Recovering data from SSD drives is quite a labor-intensive and time-consuming process compared to portable flash drives. The process of finding the correct order, combining the results and selecting the necessary collector (an algorithm/program that completely emulates the operation of the SSD drive controller) to create a disk image is not an easy task.
This is primarily due to the increase in the number of chips in the SSD drive, which greatly increases the number of possible options for action at each stage of data recovery, each of which requires verification and specialized knowledge. Also, due to the fact that SSDs are subject to much more stringent requirements for all characteristics (reliability, performance, etc.) than mobile flash drives, the technologies and methods for working with data used in them are quite complex, which requires an individual approach to each decision and the availability of specialized tools and knowledge.

Optimizing SSD drives

  1. In order for the disk to serve you for a long time, you need to transfer everything that changes frequently (temporary files, browser cache, indexing) to the HDD, disable updating the time of last access to folders and directories (fsutil behavior set disablelastaccess 1). Disable file defragmentation in the OS.
  2. Before installing Windows XP on an SSD, when formatting the disk, it is recommended to “align” the partitions to a power of two (for example, using the diskpart utility), otherwise the SSD will have to do 2 reads instead of one. In addition, Windows XP has some problems with supporting sectors larger than 512 KB (SSDs use 4 KB by default) and resulting performance problems. Windows Vista, Windows 7, the latest versions of Mac OS and Linux already align disks correctly.
  3. Update the controller firmware if the old version does not know the TRIM command. Install the latest drivers for SATA controllers. For example, if you have an Intel controller, you can increase performance by 10-20% by enabling ACHI mode and installing the Intel Matrix Storage Driver in the operating system.
  4. You should not use the last 10-20% of the free space of the partition, because this may adversely affect performance. This is especially important when TRIM is running, since it needs space to rearrange the data: for example, defragmentation utilities seem to work, because they also need at least 10% percent of the disk space. Therefore, it is very important to monitor this factor, because due to the small volume of SSDs, they fill up very quickly.

Advantages of SSD drives

  • high reading speed of any data block, regardless of physical location (more than 200 MB/s);
  • low power consumption when reading data from the drive (approximately 1 Watt lower than that of the HDD);
  • reduced heat generation (internal testing at Intel showed that laptops with SSDs heat up 12.2° less than those with HDDs; testing also found that laptops with SSDs and 1 GB of memory are not inferior to models with HDDs and 4 GB of memory in common benchmarks);
  • noiselessness and high mechanical reliability.

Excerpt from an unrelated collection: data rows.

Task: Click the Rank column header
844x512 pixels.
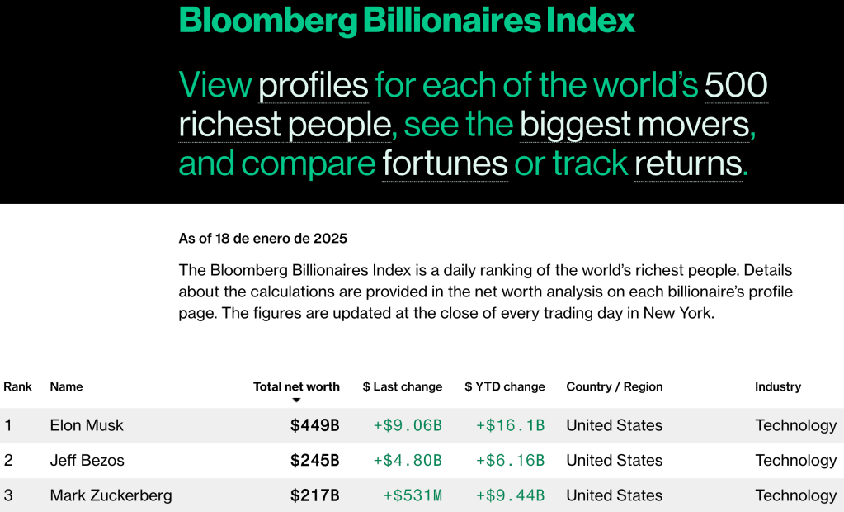Action: click(x=18, y=386)
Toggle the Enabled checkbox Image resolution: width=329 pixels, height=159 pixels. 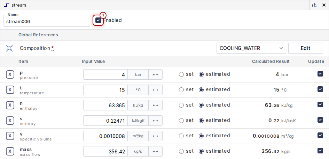(x=98, y=20)
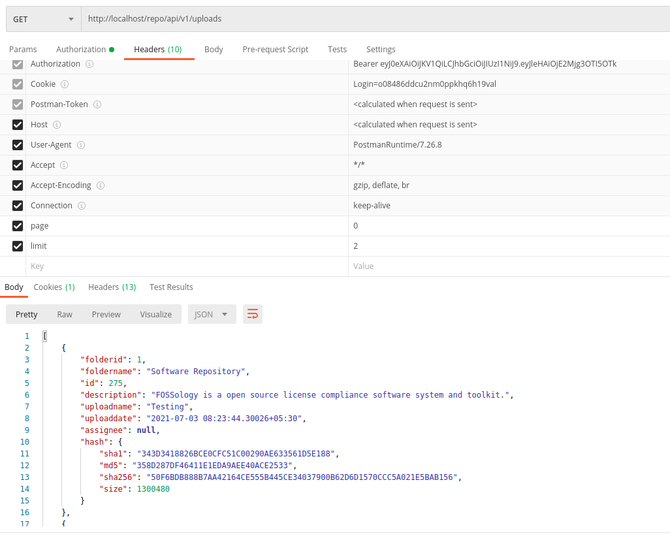
Task: Click the info icon beside Authorization header
Action: (x=89, y=64)
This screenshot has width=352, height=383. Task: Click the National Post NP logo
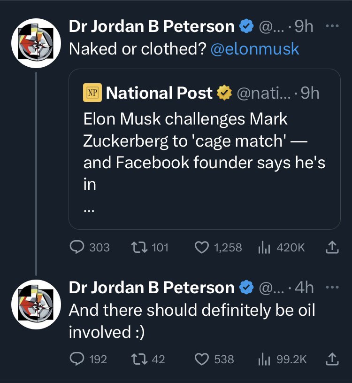click(x=92, y=93)
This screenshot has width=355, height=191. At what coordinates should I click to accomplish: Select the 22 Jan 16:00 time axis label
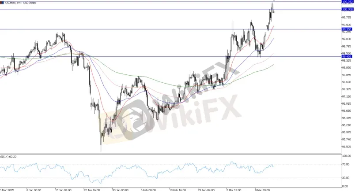(91, 190)
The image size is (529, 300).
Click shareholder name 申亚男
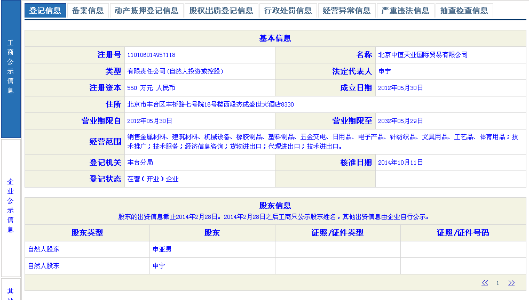click(162, 249)
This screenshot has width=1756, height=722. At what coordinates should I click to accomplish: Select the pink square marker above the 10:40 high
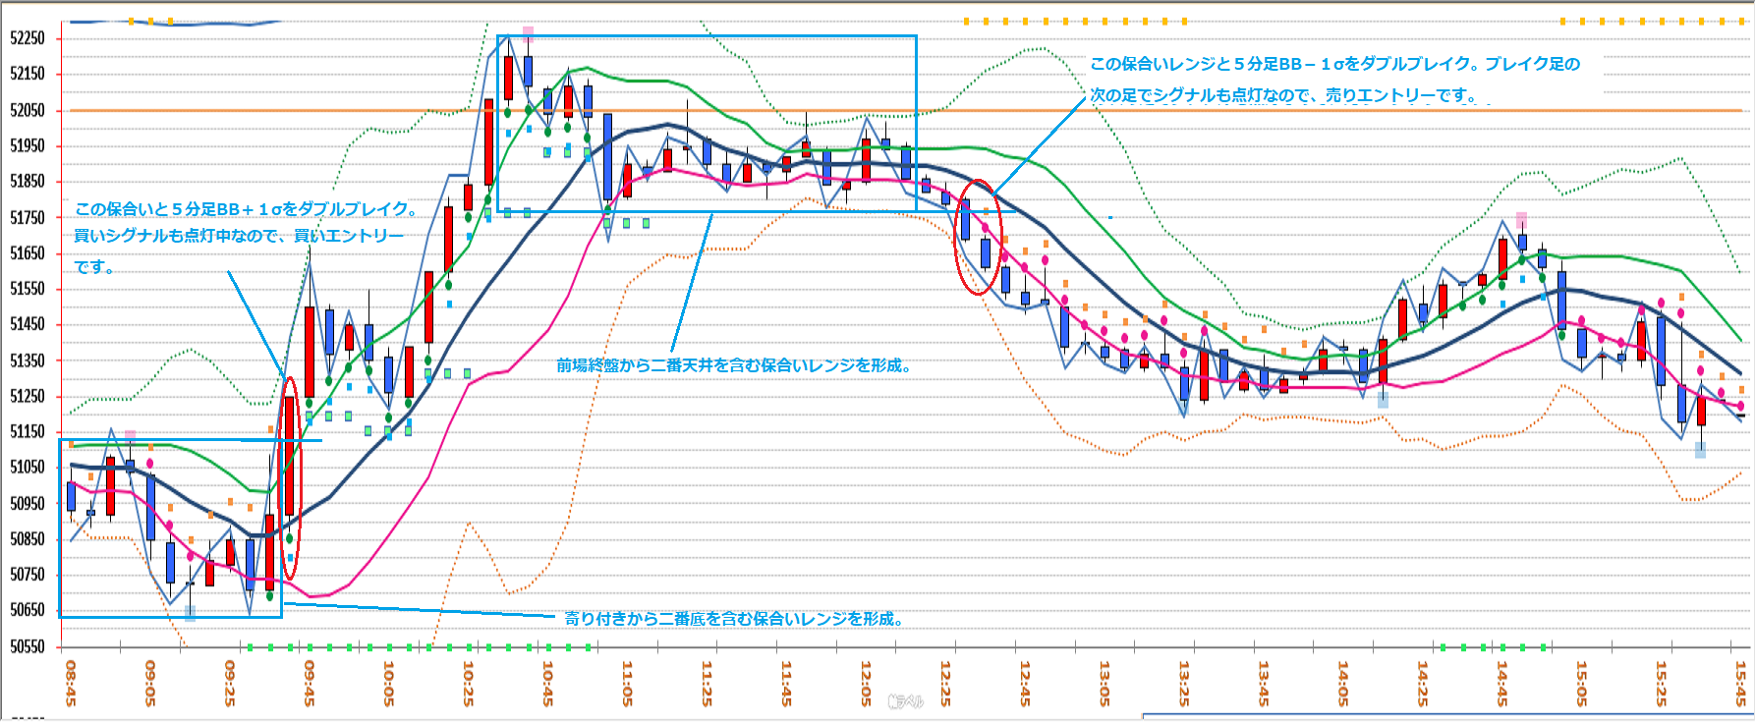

Disadvantages of SSD drives

  • high power consumption when writing data blocks, power consumption increases with increasing storage capacity and the intensity of data changes;
  • low capacity and high cost per gigabyte compared to HDD;
  • limited number of write cycles.

Conclusion

Due to the high cost and small amount of memory, it is not practical to use them for data storage. But they are perfect as a system partition on which the OS is installed and on servers for caching static data.